EXERCISE OBJECTIVE:
Pull out each line below that contains the word "button", and treat uppercase and lowercase as different.

RECORDS TO USE:
################

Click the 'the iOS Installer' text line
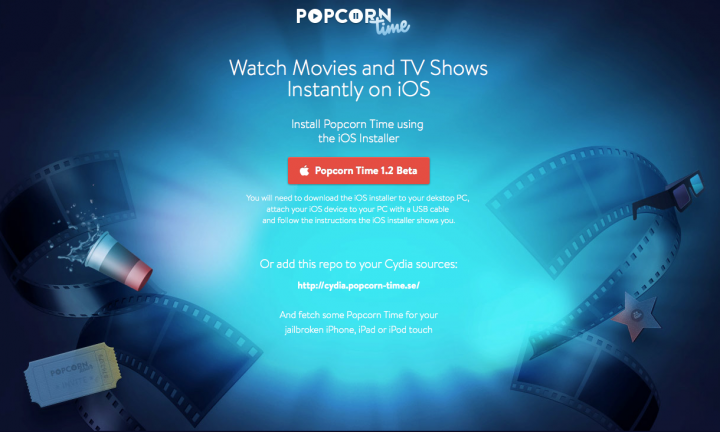 (x=359, y=138)
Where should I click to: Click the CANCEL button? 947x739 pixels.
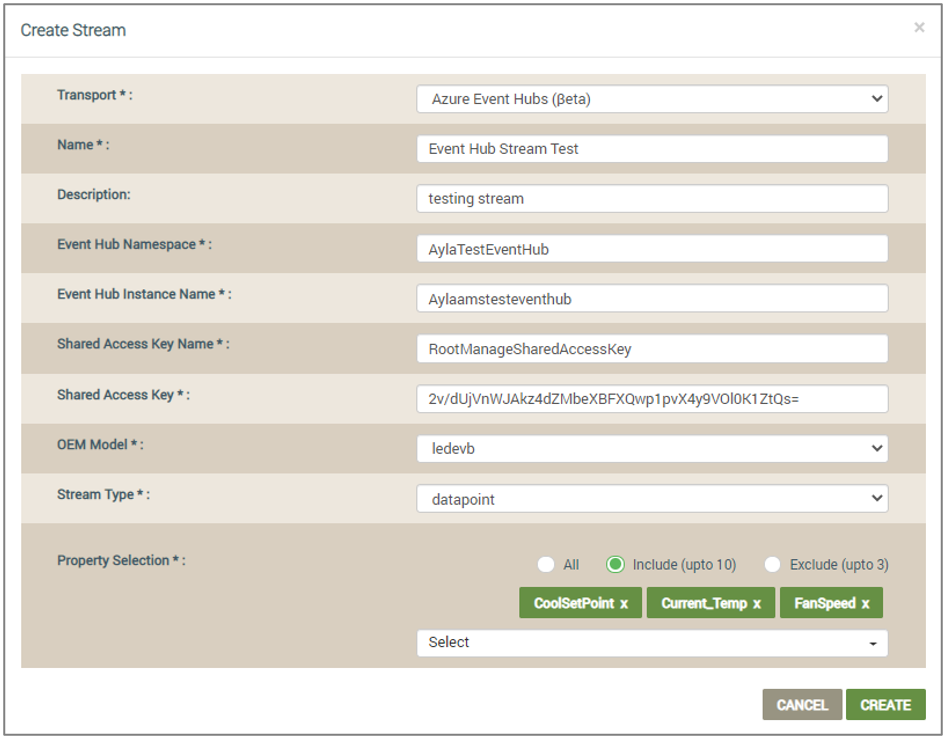tap(802, 705)
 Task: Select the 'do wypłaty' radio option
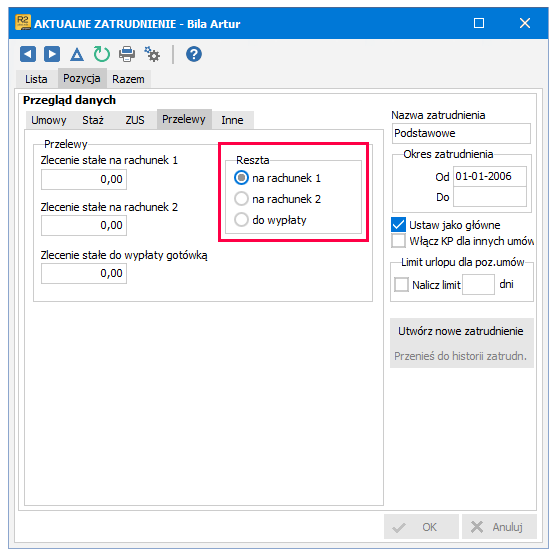click(x=241, y=220)
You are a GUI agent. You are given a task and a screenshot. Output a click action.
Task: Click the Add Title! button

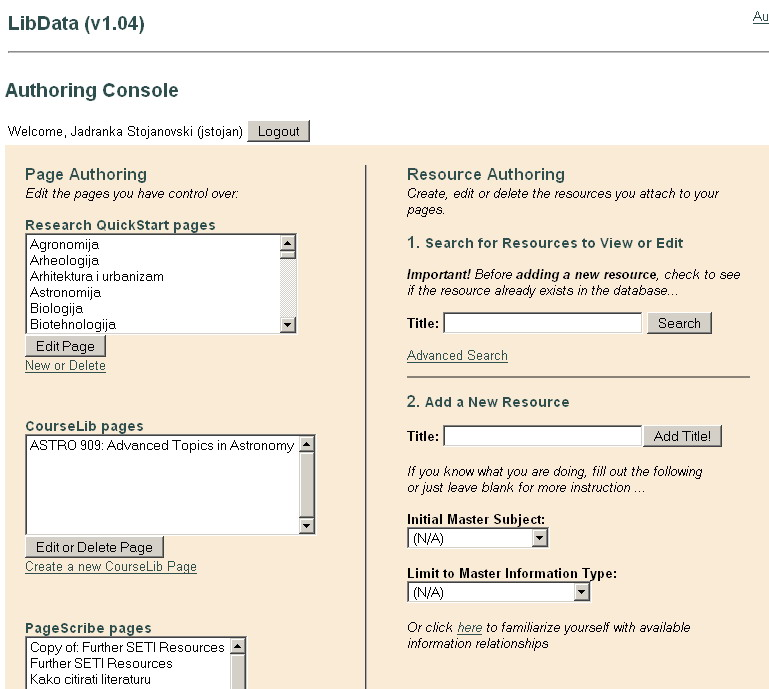coord(682,436)
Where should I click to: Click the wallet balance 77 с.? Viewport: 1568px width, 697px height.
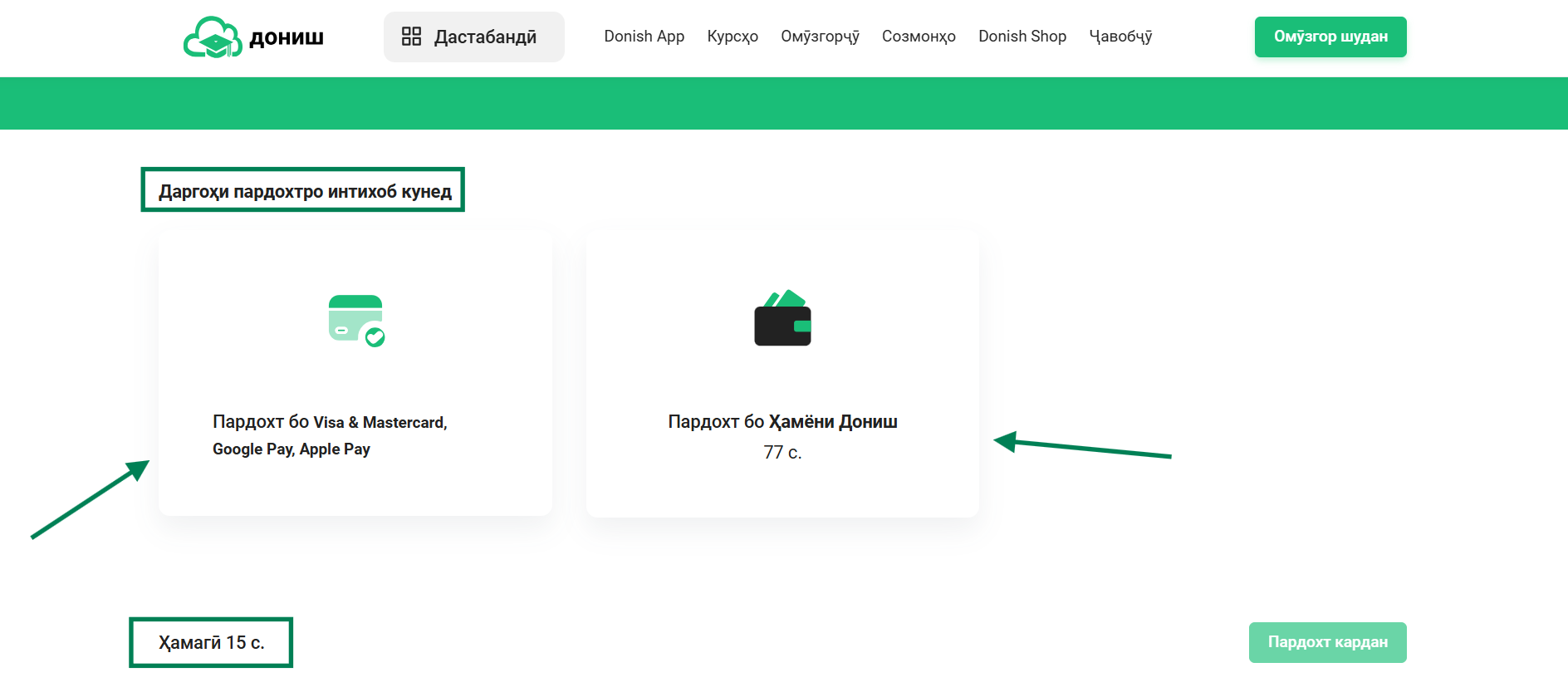[x=782, y=453]
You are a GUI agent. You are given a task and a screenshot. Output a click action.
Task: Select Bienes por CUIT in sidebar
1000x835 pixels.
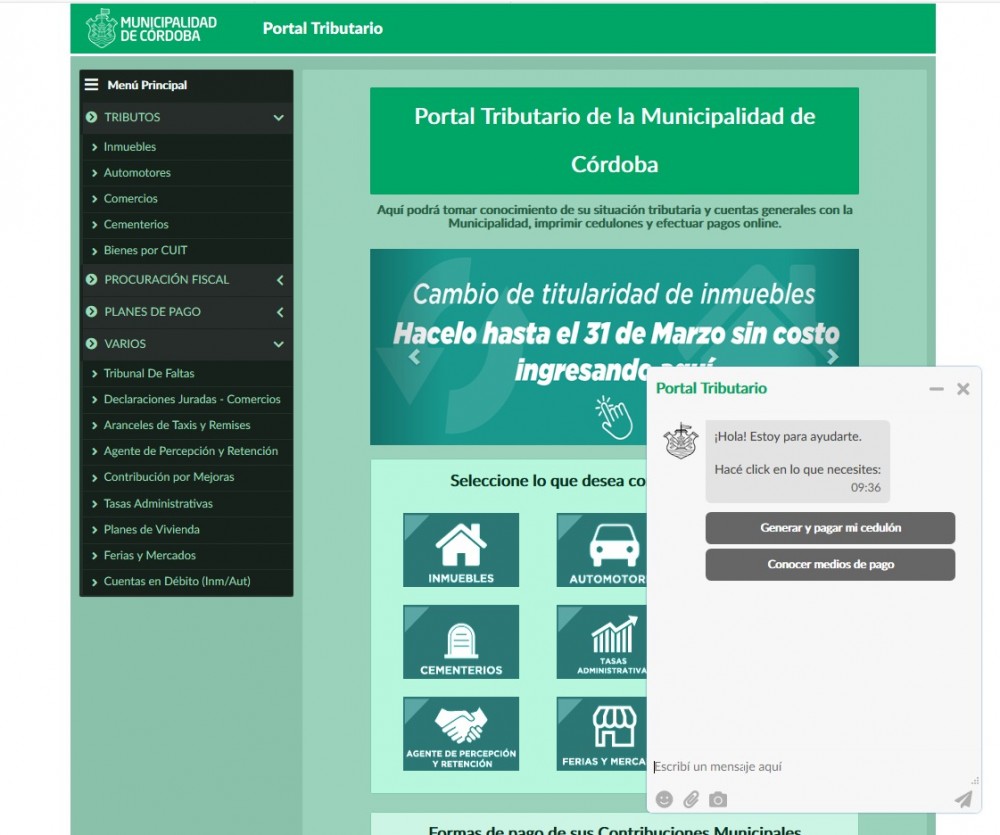click(145, 250)
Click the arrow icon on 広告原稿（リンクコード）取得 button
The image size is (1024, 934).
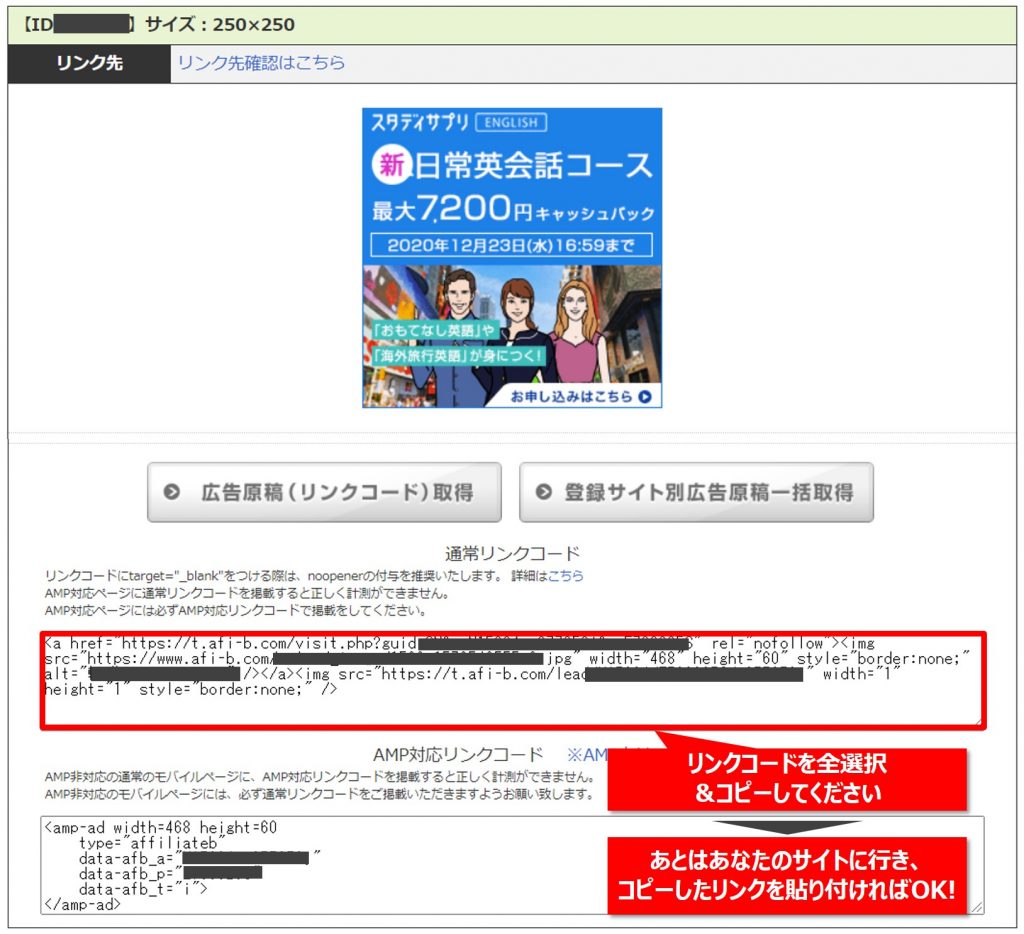coord(172,492)
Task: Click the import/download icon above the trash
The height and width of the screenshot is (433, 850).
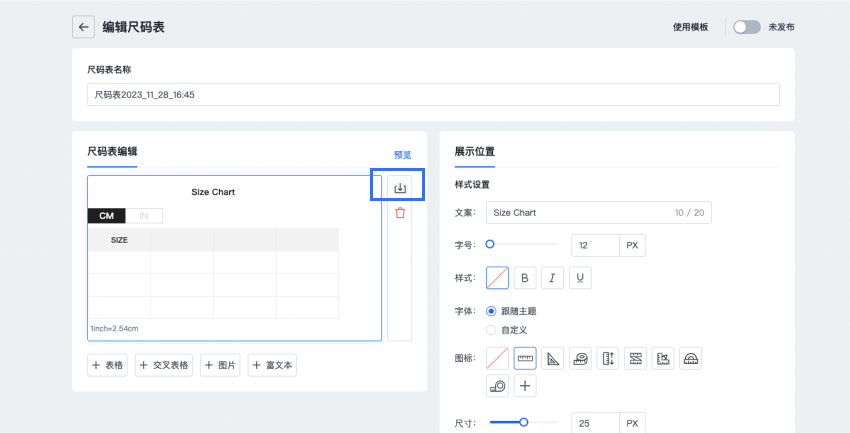Action: [x=400, y=187]
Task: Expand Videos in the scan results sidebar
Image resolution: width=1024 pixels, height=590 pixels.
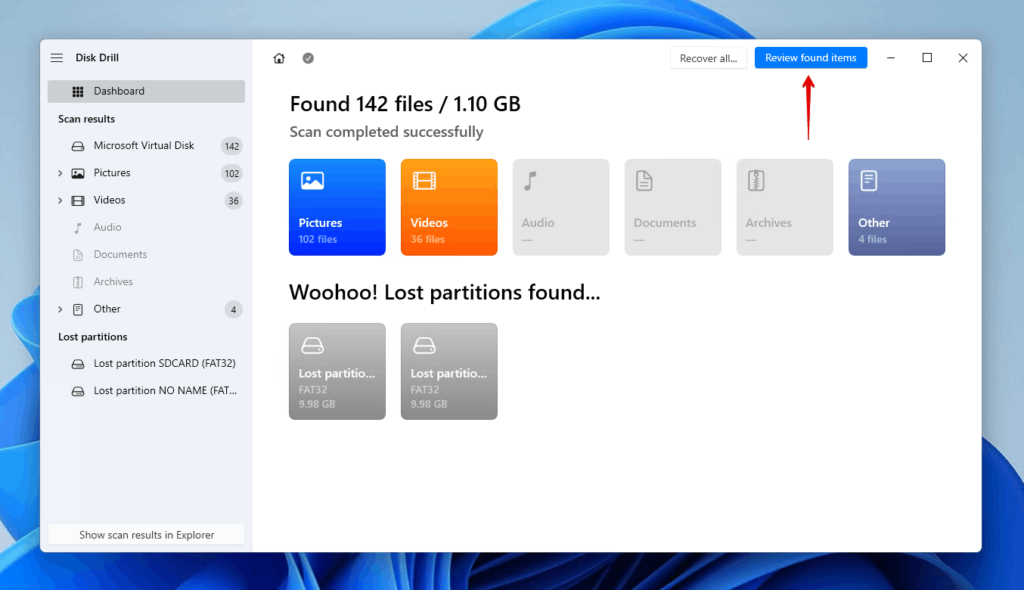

################

EXERCISE RESPONSE:
Where should I click to: Click the CANCEL button? 947x739 pixels.
Task: Click the Add Title! button
Click the arrow icon on 広告原稿（リンクコード）取得 button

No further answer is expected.